Ainslie admits booking a direct place in the Prada final ‘is important because it gives you more of the one thing you cannot buy in this game - time.

‘Time is everything in the America’s Cup.

‘It gives you time to make the tweaks and developments that you probably won’t have the opportunity to do if you are in the Repechage.

‘Those couple of weeks’ breathing space are crucial.

‘With American Magic unfortunately no longer racing in the Round Robins’ it has just upped the intensity of our two remaining races with Luna Rossa.

We were happy with how our performance improved last weekend and it was a great start.

‘As ever in the America’s Cup, however, there is a long way to go and a lot of improvements still to make.

‘We have been in Auckland for four months now and we have had our ups and downs but the momentum is building.’

Ainslie is aware that progressing to the final of the Prada Cup would give British sailing fans a lift during the pandemic.

‘We realise how tough it currently is for everyone back home.

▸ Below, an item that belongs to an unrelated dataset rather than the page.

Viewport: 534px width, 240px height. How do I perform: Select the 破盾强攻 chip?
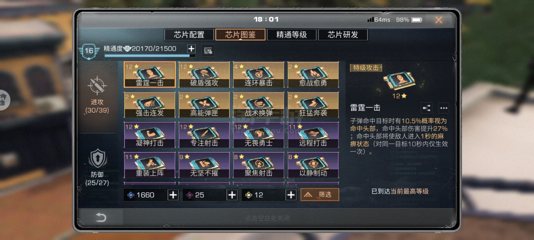click(x=204, y=74)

Everyone in the team has families, friends, and loved ones who are suffering at the moment.

‘We really hope our improvement in performance has put a bit of a smile on people’s faces and hopefully we can keep that going.

‘Lots of people around the world are going through some of the toughest times in recent memory and we will do our best to do our bit for them and win some more races.’

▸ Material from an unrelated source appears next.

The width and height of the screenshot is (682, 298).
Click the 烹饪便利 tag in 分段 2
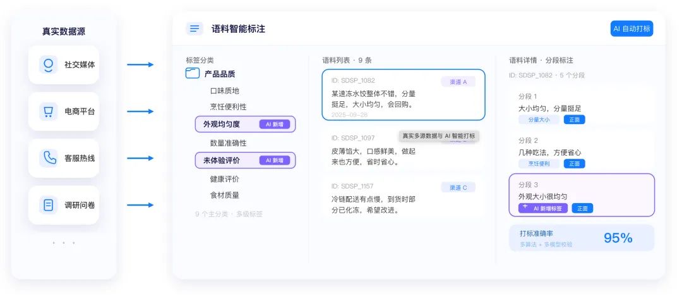(x=539, y=164)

Ainslie is preparing to win the silverware for Great Britain for the first time since the tournament was first held 170 years ago.

The America’s Cup was first held off the Isle of Wight in 1851. The trophy was put up by the Cowes-based Royal Yacht Squadron and won by an American boat called, appropriately, America.

The New York Yacht Club then successfully defended the trophy 24 times over 132 years before Australia II ended their supremacy in 1983. Since then, the USA have won the cup five times, New Zealand three and Switzerland twice.

The last time a British boat even reached the final was in 1964.